On Wednesday, May 17th, the CDH hosted the 2022–23 Data Fellowship Closeout Meeting with the presentations of seven vastly different, compelling projects by eight researchers. The occasion brought together the cohort after their year-long, CDH-supported fellowship. Each project director shared their initial goals, the successes and challenges of the applied data work, and the future plans for their projects. While results varied, the connective themes throughout their experience revealed a successful exploration in digital humanities practices and a foundation for new directions in their digital research.
Discovery through collaboration 🙌
Collaboration is a fundamental principle of research at the CDH. In particular, the Data Fellowship program reflects this through its many partner units, as well as the exchange and feedback between fellows and staff. The Closeout showed a variety of methods for gathering the desired data in each project, and teamwork played a significant part.
One project team that leaned into a collaborative practice is Sara Green and Nathan Stobaugh, a pair of Art & Archaeology graduate students who worked closely to make organizational decisions while contending with the vast complexities of art historical sources. Their project, Languages of Art Writing, is a database of the terminology employed in art criticism, artists’ statements, and manifestos published in Western Europe from the late 1940s to the present. Green and Stobaugh have created more than six hundred searchable keywords, cross-referenced with Library of Congress and Getty controlled vocabularies, to explore connections among conceptually linked texts. Over the course of their fellowship together, they developed this successful tagging process in Google Drive, co-authored a text in the MIT publication Thresholds, and visualized their data using Cytoscape. Green and Stobaugh closed their presentation with a supportive note of endorsement: “We hope other collaborative projects of various stripes might continue to find a home at the CDH.”
Through her project Shen Nanpin and the Problem of Authenticity, Caitlin Karyadi (Ph.D. Candidate, Art & Archaeology) is building a compilation of datasets for thousands of works attributed to Shen Nanpin, an eighteenth-century Chinese artist whose work became renowned in both China and Japan. She shared that the feedback she received from Emily McGinn (HC3 Curriculum Specialist, CDH), Leigh Lieberman (Digital Project Specialist, A&A), and Joshua Seufert (Chinese Studies Librarian, PUL) helped her to refine, clean, and add more entries to her dataset, providing further analysis that she will integrate into the third chapter of her dissertation.

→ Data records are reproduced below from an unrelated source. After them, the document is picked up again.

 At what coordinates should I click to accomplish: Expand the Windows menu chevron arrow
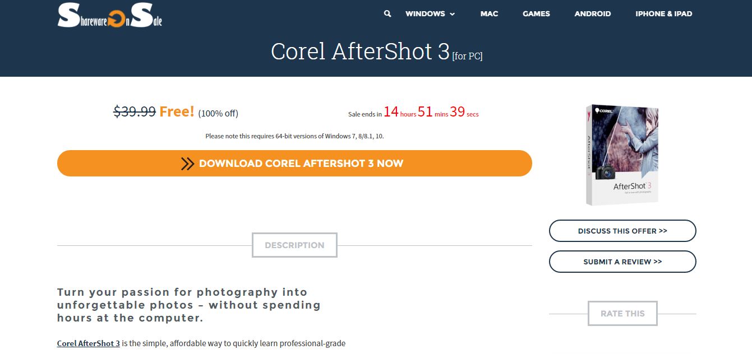coord(452,14)
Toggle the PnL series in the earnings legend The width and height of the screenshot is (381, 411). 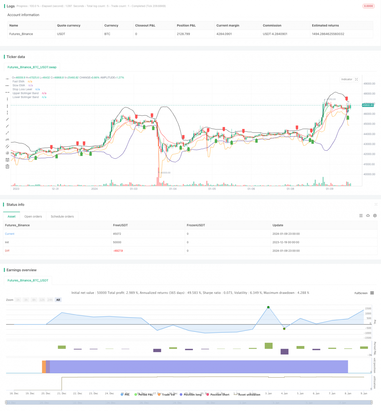pos(126,394)
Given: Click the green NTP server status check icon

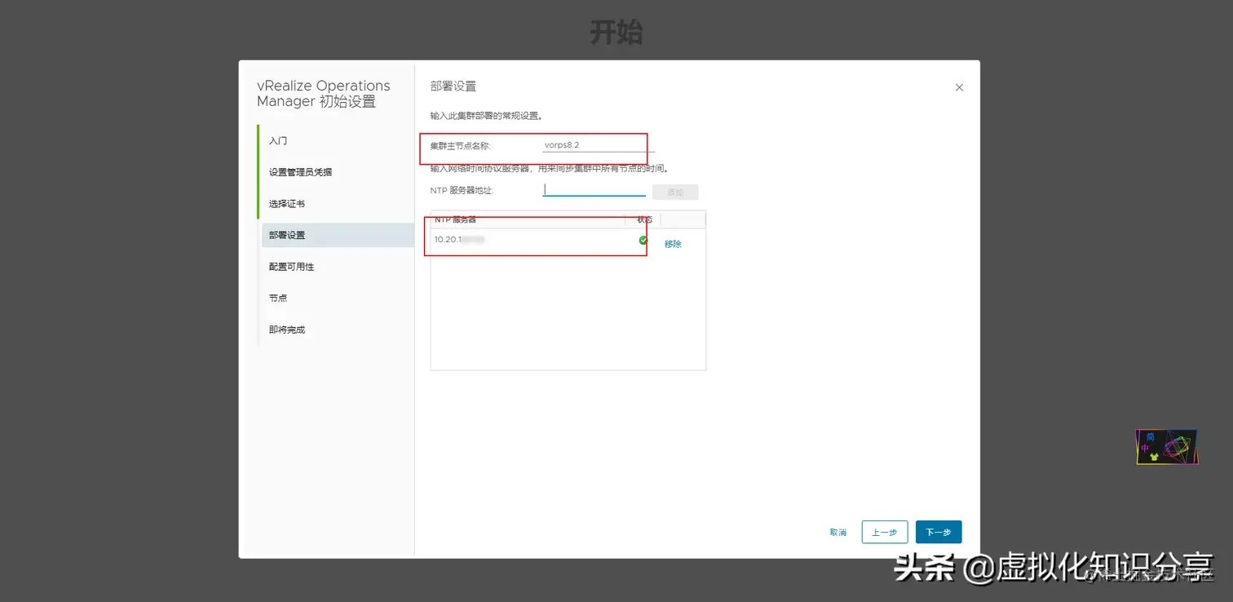Looking at the screenshot, I should (x=643, y=239).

Molly Greene (Professor of History and Hellenic Studies, History) attributes the successful execution of her project to the support of her assistant, Postdoctoral Researcher Lucas McMahon. Together they recorded hours of their conversations for referential purposes. This was integral to their project, The Monastery, the Bridge and the River, where they are attempting to understand the surprising importance of a seemingly peripheral and rugged environment during the Ottoman period: the Pindus mountain range, located in western mainland Greece.
What to ask the data / what to do with the data 🔮
Greene also expressed that in the process of generating her data, she wanted to be sure to have a good question for it. Just before her presentation, she arrived at a newly generated path in her mapping research and now knows exactly the question to ask of it. In realizing that this work is challenging and ongoing, she is excited to continue to build upon her map beyond the fellowship period.
In Rachel Richman’s (Ph.D. candidate, Near Eastern Studies) analysis of deathbed gifts to and from women in medieval Cairo, she is seeking to identify patterns that illuminate women’s roles in the medieval Egyptian economy. Working with the CDH helped her develop her data more specifically: tracking the objects that were gifted, rather than solely the people who received them. This allowed her to compare the data more coherently across the corpus. Similar to Greene, finding the right questions to ask of the data presented a challenge. Ultimately, the data from her project Willing Prosperity will be part of a chapter of her dissertation on women’s labor and property in the Cairo Geniza, as well as a model to future historians hoping to analyze wills using computational methods.
CDH’s Digital Humanities Strategist, Grant Wythoff, raised the point that this work takes time, often longer than the year-long period of the fellowship. If the questions for the data had not yet revealed themselves, what other realizations or new perspectives surfaced along the way?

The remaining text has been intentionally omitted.